## [Excerpted data]

....

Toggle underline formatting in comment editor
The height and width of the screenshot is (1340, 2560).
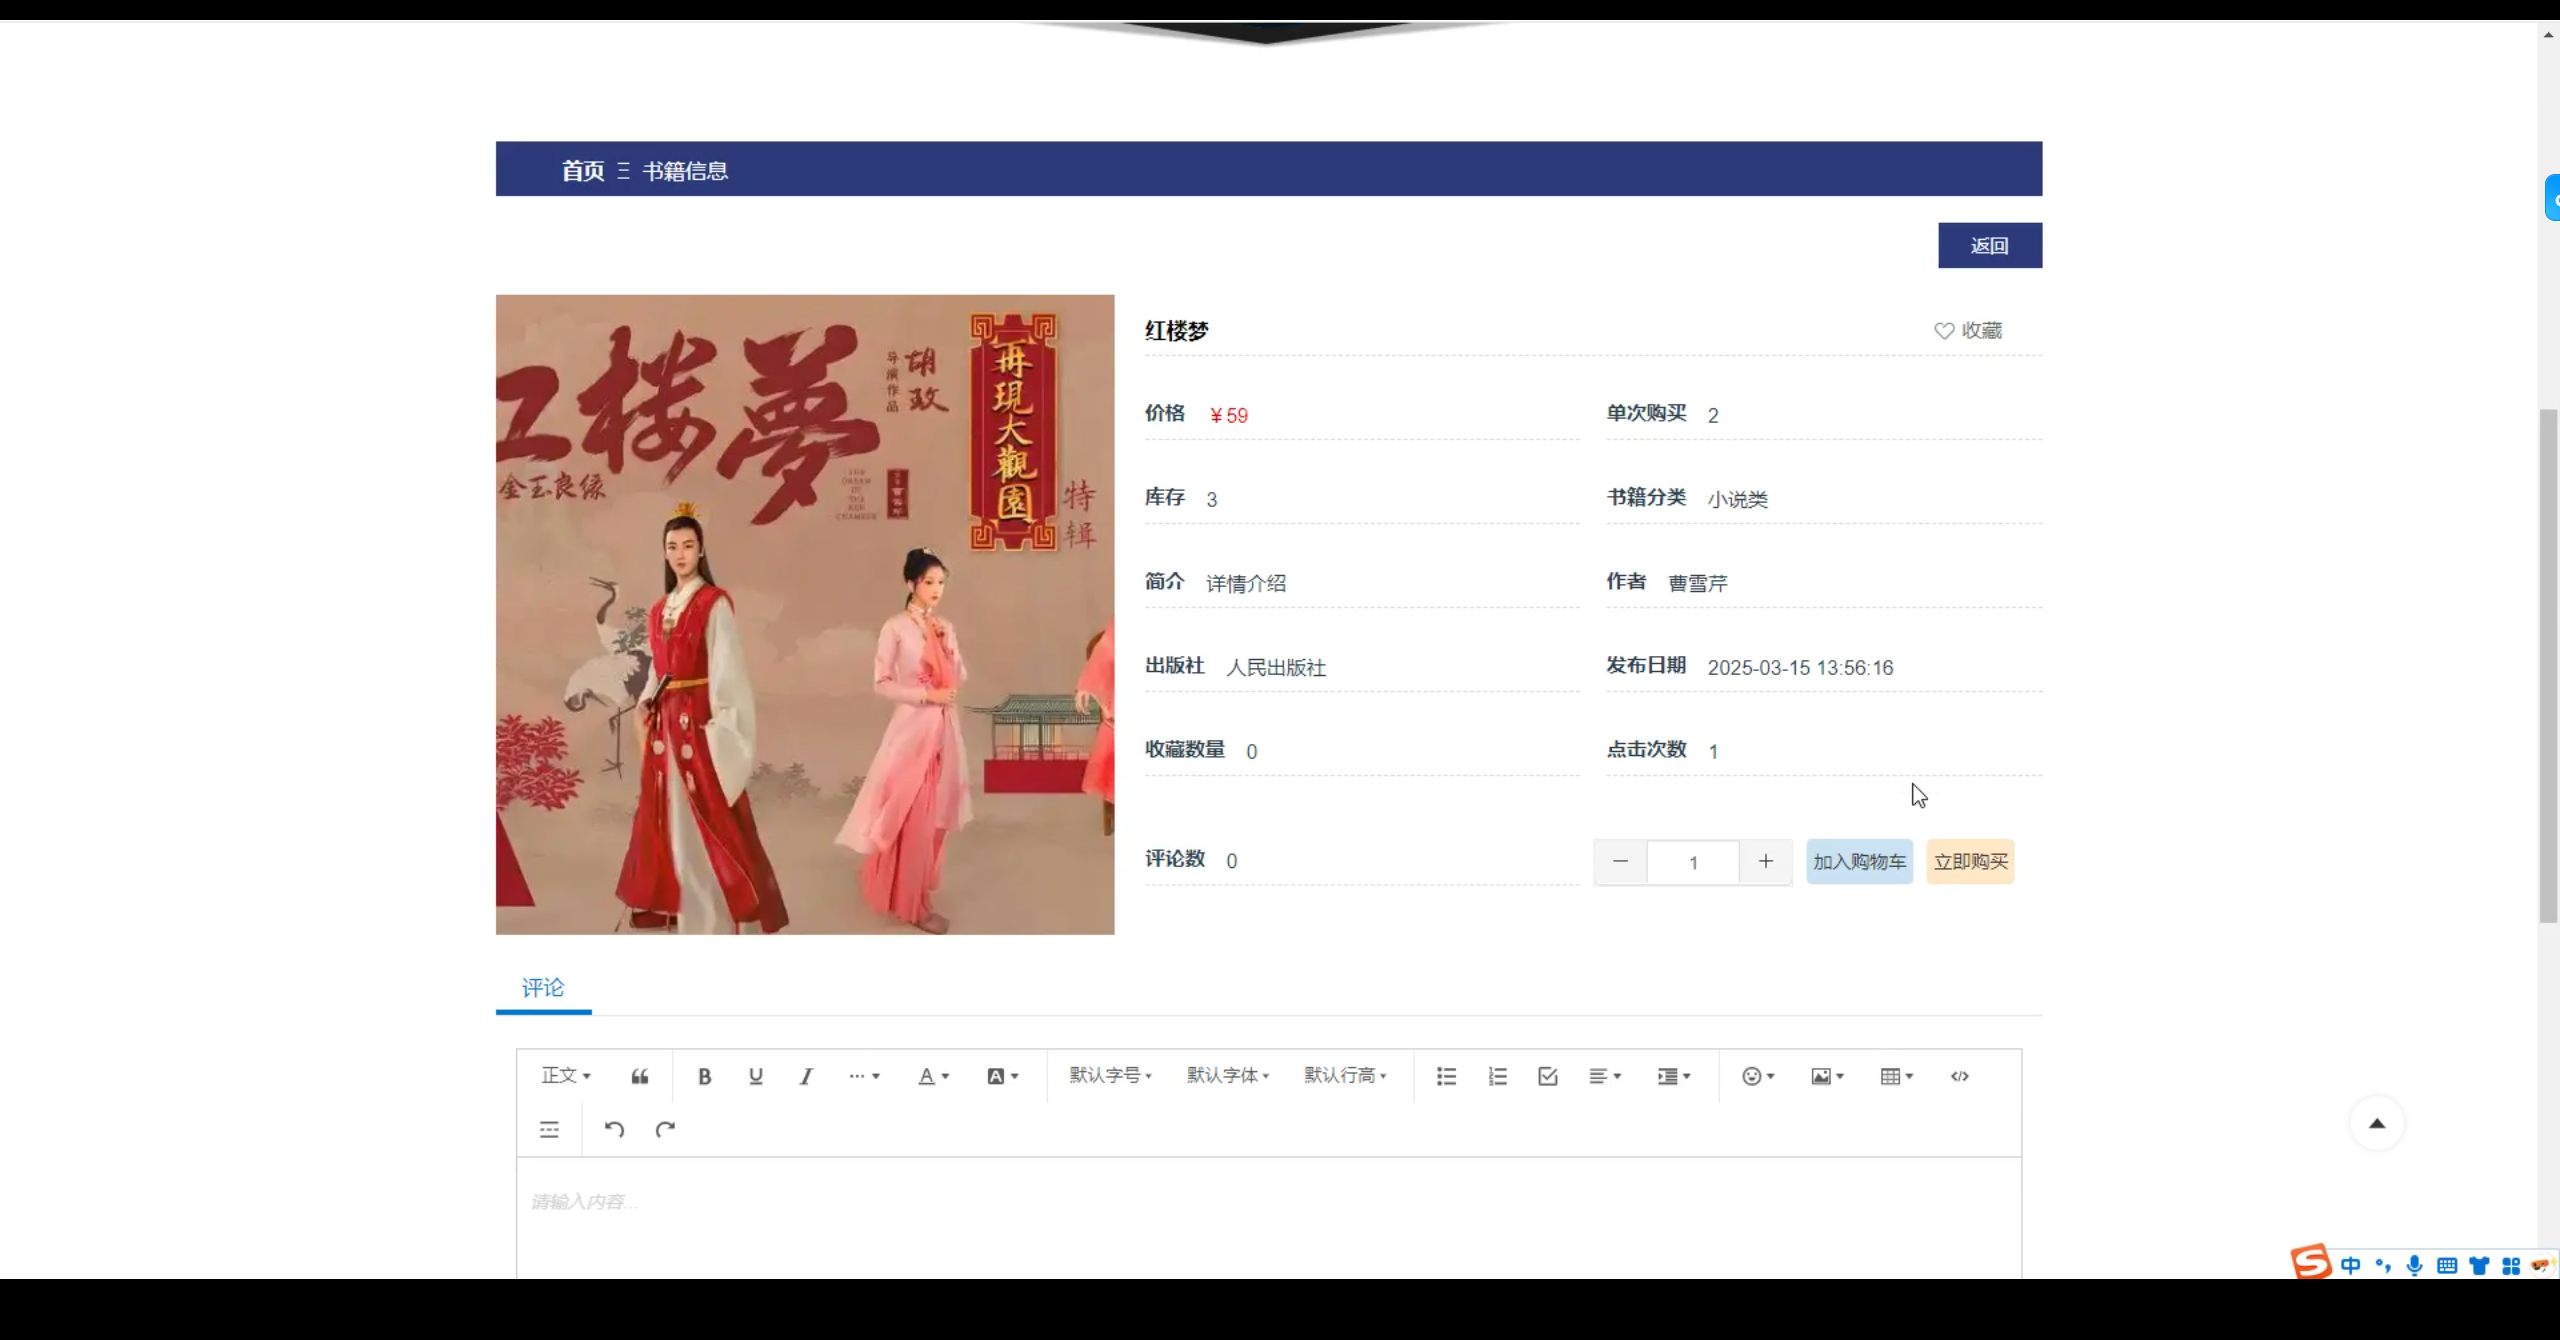tap(755, 1076)

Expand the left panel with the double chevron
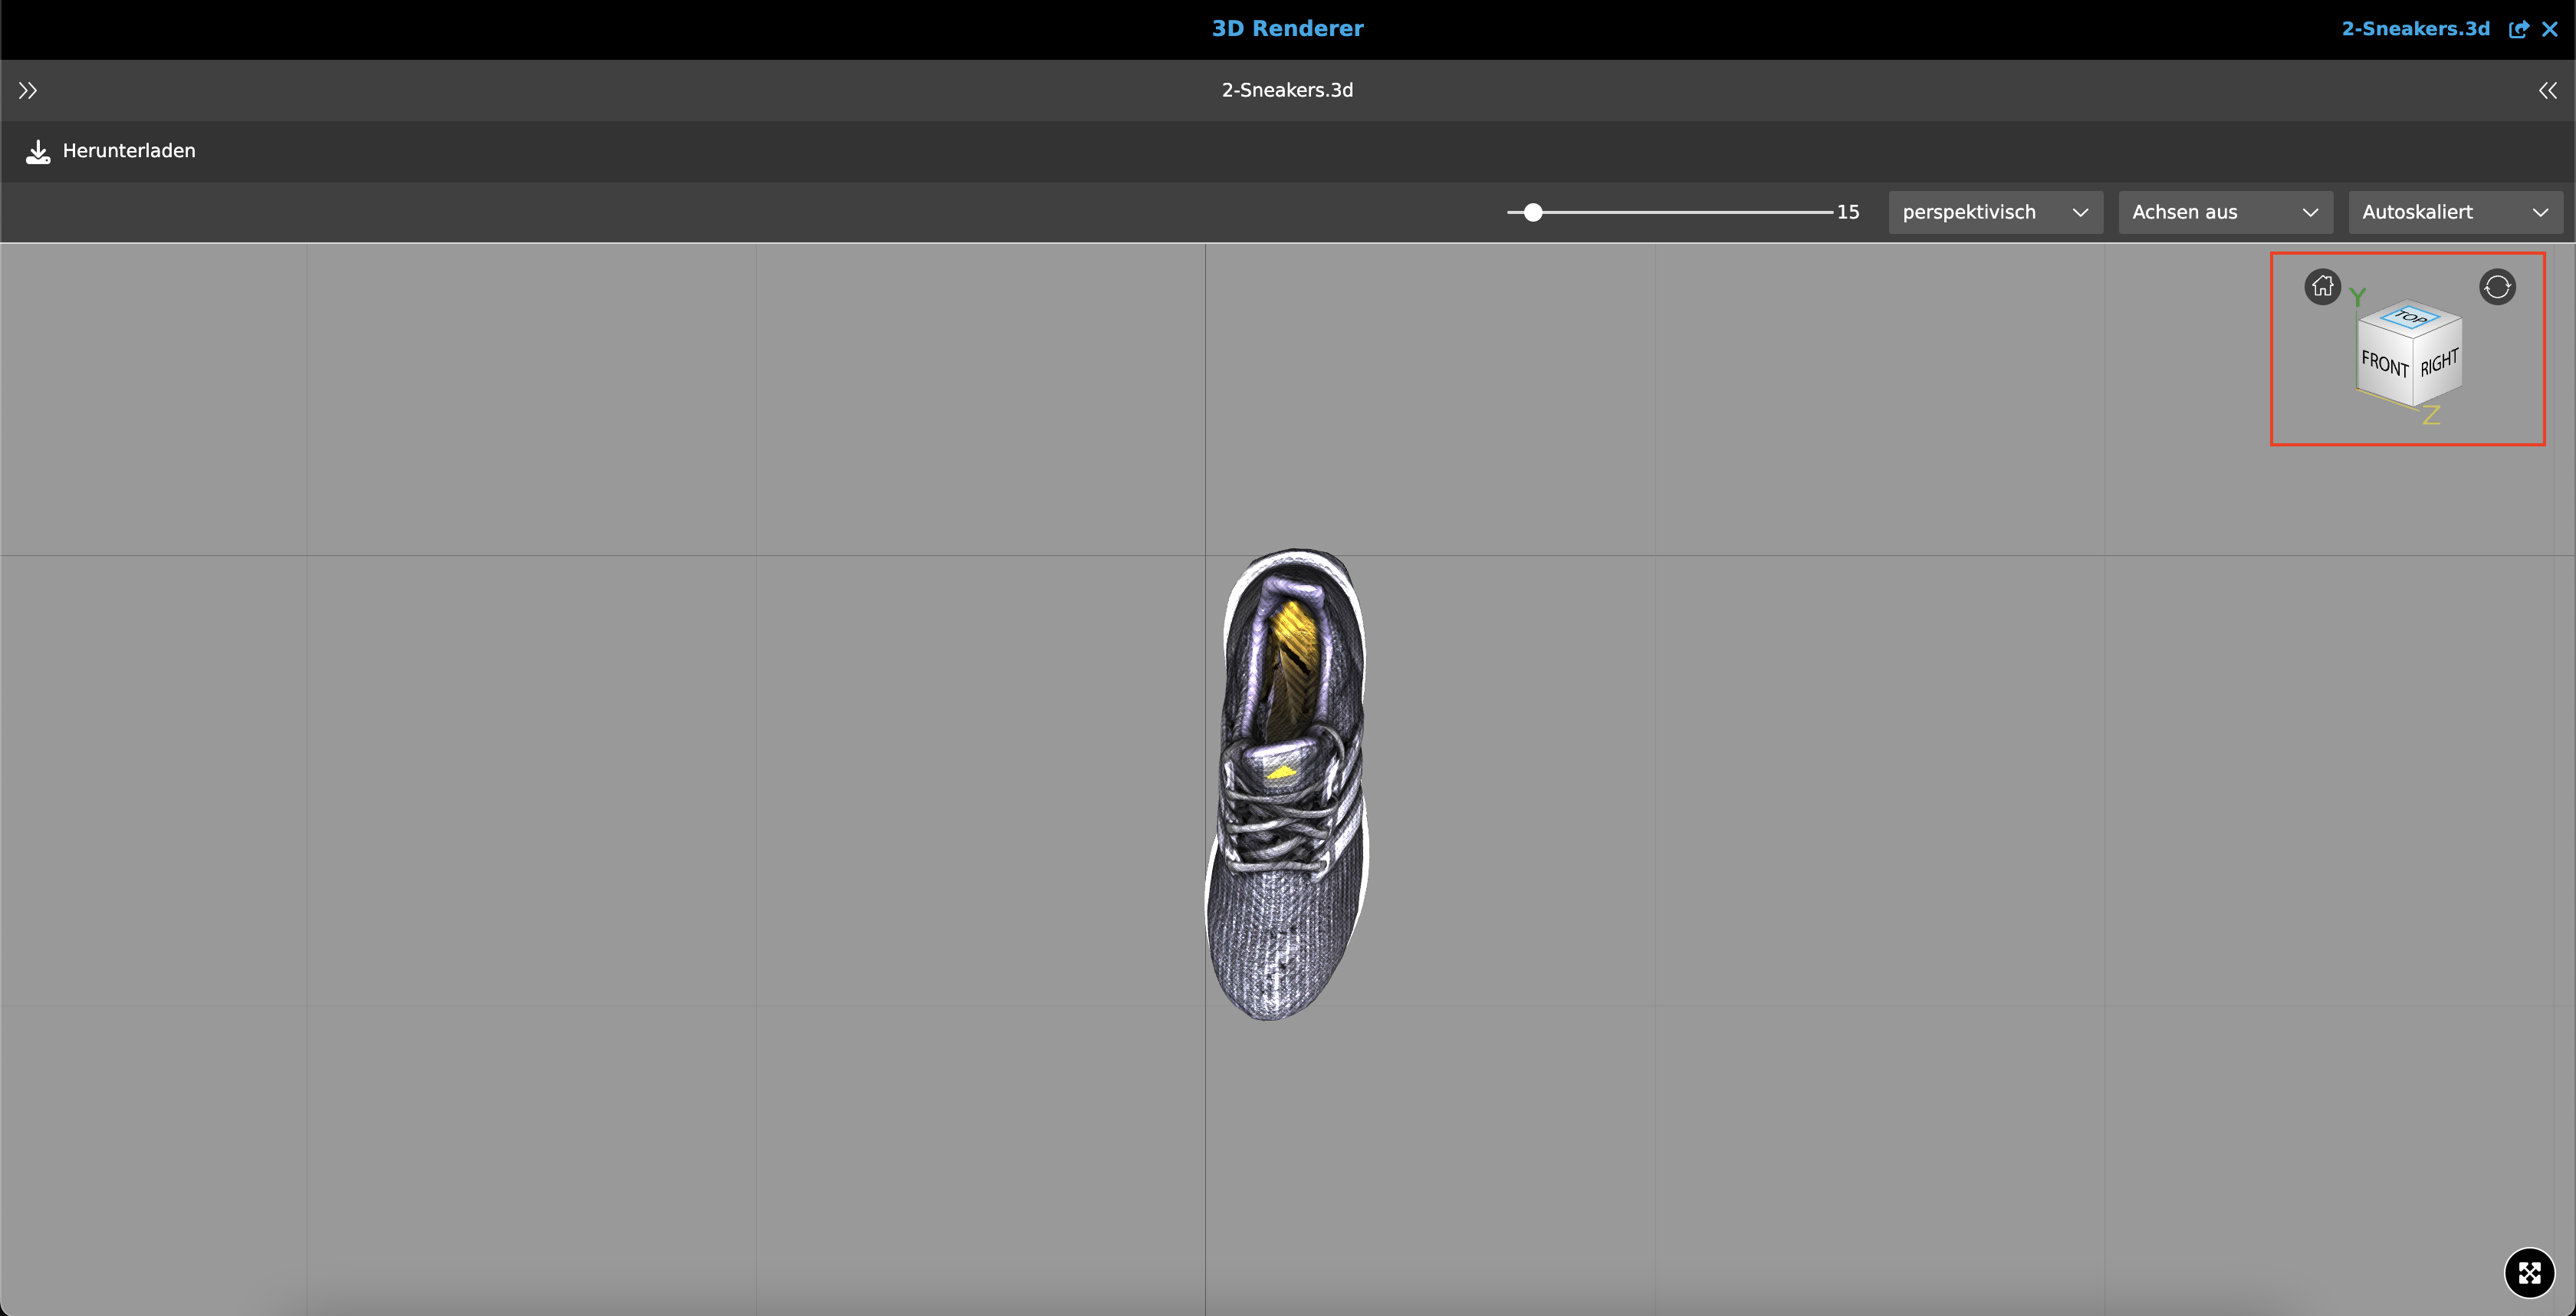click(28, 91)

....

Give back the full listing above word for word, and let no picture through.

Toggle underline formatting in comment editor
The height and width of the screenshot is (1340, 2560).
tap(755, 1076)

Expand the left panel with the double chevron
click(28, 91)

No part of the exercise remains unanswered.